この記事を読んで頂いてる方なら今更不要な紹介とは思いますが、僕は「武術太極拳」というスポーツのアスリートとして活動しています。
この「武術太極拳」という言葉は少々長いので僕たち武術太極拳アスリートの間では「武術」と略して話します。
一方で、「武術太極拳」を初めて知る方とお話しするときは「太極拳」と覚えて頂くことが多いです。
特にどちらでも構わないのですが、どうしてそのような違いが生じるか、以下に持論も交えて述べさせて頂きます。

「武術太極拳」とは

そもそも「武術太極拳」とは日本特有の呼称であり、概念的には中国武術全般の総称のようなもの、と思って頂くとわかりやすいです。
その中で特にオリンピック化を目指すための国際競技種目としての「武術太極拳」の種目は主に「長拳」「南拳」「太極拳」の3つがあります。
そして自分はその内の「太極拳」種目の選手です。
その為、自分について厳密に紹介するならば、
「『武術太極拳』の『太極拳』種目のアスリート」
となります。

提示データ.
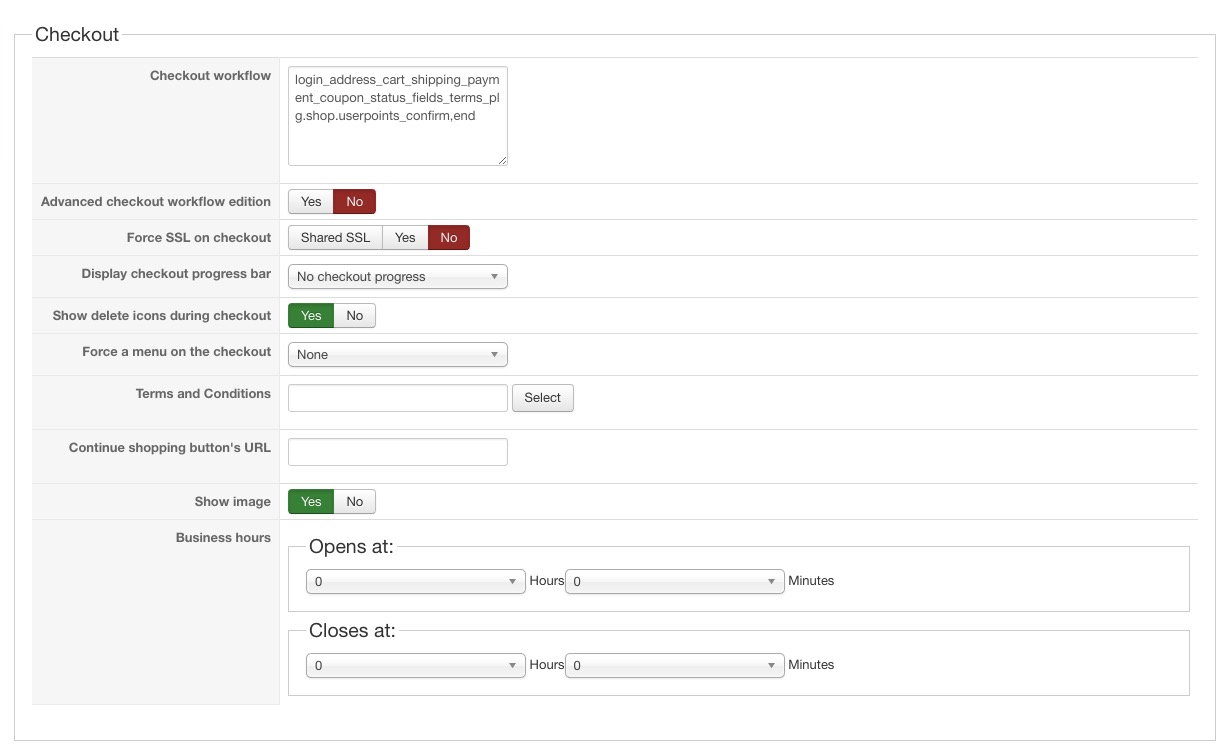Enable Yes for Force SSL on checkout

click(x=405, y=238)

課題内容.
武術太極拳についての本文抜粋で、国際競技種目としての「武術太極拳」の主な種目として挙げられている3つは何ですか。 これらの行は本文抜粋の内容とは関係がありません。

解答.
「長拳」「南拳」「太極拳」の3つです。